Silver Creek and Dunkirk Railway

Overview
- Dates of operation: 1890–1894
- Successor: Lake Shore and Michigan Southern Railway

Technical
- Track gauge: 1,435 mm (4 ft 8+1⁄2 in)
- Length: 8.71 miles (14.02 km)

= Silver Creek and Dunkirk Railway =

The Silver Creek and Dunkirk Railway was a railway company in the United States. It was established in 1890 by the Lake Shore and Michigan Southern Railway to relocate that company's main line between Dunkirk, New York, and Silver Creek, New York, a distance of approximately 8 mi. On the completion of the new line in 1892, the LS&MS's original route was leased to the Nickel Plate Road. The line remains part of CSX's Erie West Subdivision.

== History ==

The Buffalo and State Line Railroad completed a line between Buffalo, New York, and the New York/Pennsylvania state line in 1849. This line ran through both Dunkirk, New York, and Silver Creek, New York. At the Pennsylvania border it connected with the Cleveland, Painesville and Ashtabula Railroad. Both eventually became part of the Lake Shore and Michigan Southern Railway (LS&MS), whose main line ran between Buffalo and Chicago via Toledo, Ohio, and Adrian, Michigan. The LS&MS was one of several railroads controlled by the Vanderbilt family which eventually became the New York Central Railroad system.

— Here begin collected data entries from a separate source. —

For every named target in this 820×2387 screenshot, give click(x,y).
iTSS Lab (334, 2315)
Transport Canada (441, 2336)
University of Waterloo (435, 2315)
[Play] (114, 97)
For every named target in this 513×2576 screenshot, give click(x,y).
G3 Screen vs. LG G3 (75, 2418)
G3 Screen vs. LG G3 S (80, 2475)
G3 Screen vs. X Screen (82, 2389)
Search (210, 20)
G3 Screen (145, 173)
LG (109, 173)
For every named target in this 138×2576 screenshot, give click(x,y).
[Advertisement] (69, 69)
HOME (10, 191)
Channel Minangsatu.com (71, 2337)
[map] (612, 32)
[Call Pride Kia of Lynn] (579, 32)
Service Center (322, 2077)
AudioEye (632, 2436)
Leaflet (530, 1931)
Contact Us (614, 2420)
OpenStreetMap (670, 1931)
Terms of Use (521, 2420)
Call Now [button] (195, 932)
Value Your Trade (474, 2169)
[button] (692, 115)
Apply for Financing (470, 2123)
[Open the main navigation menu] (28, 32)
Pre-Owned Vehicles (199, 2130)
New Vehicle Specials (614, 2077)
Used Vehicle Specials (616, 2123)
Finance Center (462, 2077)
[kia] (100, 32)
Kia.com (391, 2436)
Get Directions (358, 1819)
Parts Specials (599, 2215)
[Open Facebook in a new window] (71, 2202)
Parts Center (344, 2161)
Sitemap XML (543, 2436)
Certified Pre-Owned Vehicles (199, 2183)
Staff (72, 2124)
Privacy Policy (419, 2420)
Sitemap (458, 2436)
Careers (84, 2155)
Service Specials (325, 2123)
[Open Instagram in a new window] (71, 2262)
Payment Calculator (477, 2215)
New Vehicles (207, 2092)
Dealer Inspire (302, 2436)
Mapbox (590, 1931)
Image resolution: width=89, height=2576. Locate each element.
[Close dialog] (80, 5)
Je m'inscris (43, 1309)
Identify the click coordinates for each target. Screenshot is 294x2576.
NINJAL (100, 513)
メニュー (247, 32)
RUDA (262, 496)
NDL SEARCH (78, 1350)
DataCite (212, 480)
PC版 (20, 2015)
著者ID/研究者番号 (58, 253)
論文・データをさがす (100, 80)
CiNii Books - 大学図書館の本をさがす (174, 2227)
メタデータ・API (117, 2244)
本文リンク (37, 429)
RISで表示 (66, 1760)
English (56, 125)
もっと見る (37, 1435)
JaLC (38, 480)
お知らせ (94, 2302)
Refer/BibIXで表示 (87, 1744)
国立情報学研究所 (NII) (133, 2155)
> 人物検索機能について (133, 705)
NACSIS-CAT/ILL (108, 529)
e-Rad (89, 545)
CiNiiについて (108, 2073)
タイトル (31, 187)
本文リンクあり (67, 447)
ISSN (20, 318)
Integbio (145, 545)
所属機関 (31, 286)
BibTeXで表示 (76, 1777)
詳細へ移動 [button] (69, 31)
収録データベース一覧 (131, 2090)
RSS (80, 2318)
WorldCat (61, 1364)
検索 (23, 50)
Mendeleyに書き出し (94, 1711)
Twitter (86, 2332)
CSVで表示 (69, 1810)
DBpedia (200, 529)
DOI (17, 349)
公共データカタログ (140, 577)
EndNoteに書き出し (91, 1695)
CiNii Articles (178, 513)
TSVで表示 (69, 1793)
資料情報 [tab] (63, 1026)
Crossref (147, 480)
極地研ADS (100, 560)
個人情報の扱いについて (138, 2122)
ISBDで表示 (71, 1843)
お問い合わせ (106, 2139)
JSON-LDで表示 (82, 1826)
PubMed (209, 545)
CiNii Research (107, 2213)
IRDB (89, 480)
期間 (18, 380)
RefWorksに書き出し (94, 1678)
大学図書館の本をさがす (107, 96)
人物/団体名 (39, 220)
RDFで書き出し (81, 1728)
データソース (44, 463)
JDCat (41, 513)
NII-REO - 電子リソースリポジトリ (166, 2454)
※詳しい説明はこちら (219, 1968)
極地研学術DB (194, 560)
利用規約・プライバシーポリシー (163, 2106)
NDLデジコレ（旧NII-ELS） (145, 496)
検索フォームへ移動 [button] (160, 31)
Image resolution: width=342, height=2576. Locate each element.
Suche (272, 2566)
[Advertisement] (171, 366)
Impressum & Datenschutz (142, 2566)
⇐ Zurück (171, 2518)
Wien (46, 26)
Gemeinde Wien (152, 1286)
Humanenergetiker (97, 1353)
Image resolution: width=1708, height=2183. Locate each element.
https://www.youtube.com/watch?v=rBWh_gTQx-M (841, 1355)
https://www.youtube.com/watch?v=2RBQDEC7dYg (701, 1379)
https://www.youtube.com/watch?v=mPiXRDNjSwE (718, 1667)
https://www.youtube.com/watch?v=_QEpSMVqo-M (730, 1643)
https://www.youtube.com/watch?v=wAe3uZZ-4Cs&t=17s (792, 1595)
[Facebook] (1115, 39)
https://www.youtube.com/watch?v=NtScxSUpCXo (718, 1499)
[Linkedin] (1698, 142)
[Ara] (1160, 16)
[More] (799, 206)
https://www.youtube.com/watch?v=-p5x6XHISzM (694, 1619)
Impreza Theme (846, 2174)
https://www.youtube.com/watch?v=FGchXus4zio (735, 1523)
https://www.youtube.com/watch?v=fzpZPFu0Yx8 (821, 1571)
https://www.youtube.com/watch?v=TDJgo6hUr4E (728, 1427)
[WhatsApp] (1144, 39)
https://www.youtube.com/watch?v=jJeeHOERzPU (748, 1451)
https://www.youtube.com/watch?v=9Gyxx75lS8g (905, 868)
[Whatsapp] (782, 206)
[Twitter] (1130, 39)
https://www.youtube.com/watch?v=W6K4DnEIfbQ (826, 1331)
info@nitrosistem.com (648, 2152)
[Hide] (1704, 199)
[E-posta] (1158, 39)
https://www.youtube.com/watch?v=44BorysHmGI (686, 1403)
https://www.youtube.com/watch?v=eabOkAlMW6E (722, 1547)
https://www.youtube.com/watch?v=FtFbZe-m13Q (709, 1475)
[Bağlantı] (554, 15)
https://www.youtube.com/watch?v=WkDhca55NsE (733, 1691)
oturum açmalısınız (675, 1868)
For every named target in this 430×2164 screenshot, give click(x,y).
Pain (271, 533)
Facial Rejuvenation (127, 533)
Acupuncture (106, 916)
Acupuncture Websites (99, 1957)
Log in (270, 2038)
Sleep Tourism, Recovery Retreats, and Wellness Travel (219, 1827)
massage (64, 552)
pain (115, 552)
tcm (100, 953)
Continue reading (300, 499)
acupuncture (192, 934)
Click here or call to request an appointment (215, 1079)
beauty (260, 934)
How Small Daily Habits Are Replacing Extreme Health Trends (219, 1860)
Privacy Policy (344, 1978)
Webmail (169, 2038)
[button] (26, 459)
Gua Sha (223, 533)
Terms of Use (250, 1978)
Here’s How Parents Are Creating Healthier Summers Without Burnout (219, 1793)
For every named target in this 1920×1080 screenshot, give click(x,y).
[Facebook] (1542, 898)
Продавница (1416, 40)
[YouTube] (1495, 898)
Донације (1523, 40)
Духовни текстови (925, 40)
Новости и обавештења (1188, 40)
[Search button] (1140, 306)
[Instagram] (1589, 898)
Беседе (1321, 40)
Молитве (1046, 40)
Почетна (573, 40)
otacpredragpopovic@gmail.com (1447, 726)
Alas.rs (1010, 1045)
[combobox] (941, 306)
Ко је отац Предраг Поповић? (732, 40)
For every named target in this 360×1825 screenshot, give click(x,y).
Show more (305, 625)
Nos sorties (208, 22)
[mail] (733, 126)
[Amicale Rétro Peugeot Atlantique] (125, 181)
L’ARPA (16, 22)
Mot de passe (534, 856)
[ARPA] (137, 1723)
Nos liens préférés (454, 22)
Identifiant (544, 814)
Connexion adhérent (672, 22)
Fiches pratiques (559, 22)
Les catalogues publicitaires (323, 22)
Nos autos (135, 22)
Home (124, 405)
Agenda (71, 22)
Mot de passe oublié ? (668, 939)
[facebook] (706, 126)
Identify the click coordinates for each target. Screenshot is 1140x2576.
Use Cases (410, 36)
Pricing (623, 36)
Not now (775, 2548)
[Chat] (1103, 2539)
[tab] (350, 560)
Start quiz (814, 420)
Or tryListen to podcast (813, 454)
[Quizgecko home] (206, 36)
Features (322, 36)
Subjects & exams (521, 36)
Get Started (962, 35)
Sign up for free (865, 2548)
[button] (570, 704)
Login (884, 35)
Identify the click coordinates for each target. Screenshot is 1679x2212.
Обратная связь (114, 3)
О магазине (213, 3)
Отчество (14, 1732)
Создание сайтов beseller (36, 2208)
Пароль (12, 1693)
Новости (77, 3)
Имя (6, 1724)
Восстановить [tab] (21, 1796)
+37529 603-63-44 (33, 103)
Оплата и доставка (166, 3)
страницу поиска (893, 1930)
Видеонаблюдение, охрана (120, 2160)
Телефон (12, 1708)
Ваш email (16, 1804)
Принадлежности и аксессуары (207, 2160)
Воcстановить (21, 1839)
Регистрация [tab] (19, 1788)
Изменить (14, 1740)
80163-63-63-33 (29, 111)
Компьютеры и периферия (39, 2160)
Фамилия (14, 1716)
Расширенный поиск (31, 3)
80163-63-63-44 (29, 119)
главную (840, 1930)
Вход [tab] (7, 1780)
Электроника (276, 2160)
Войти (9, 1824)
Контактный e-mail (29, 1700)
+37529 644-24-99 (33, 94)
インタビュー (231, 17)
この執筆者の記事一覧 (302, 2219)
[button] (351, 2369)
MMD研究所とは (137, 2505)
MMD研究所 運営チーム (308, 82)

The Nickel Plate Road was built as a competitor to the LS&MS and began operation on October 23, 1882. Publicly scornful of the enterprise before it opened, William Henry Vanderbilt bought out the original owners and took control of the Nickel Plate at the beginning of 1883. The two railroads were operated in parallel, but to the detriment of the Nickel Plate.

The LS&MS incorporated the Silver Creek and Dunkirk Railway on November 11, 1890. The new line between the two namesake places opened in 1892, and the company merged with the parent on June 29, 1894. That done, the LS&MS leased the original line to the Nickel Plate Road, allowing it to abandon its original parallel line. Control of the Nickel Plate passed to the Van Sweringen brothers in 1916, and the Nickel Plate bought the 7.84 mi line outright in 1923.

== Route ==
The two lines continue to run roughly parallel between Dunkirk and Silver Creek, less than 1 mi apart at their widest. Following various mergers and acquisitions, the northernmost of the two, built by the Silver Creek and Dunkirk Railway, is part of the CSX Erie West Subdivision. To the south, the ex-Nickel Plate line, originally built by the Buffalo and State Line Railroad, is part of the Norfolk Southern Railway's Lake Erie District.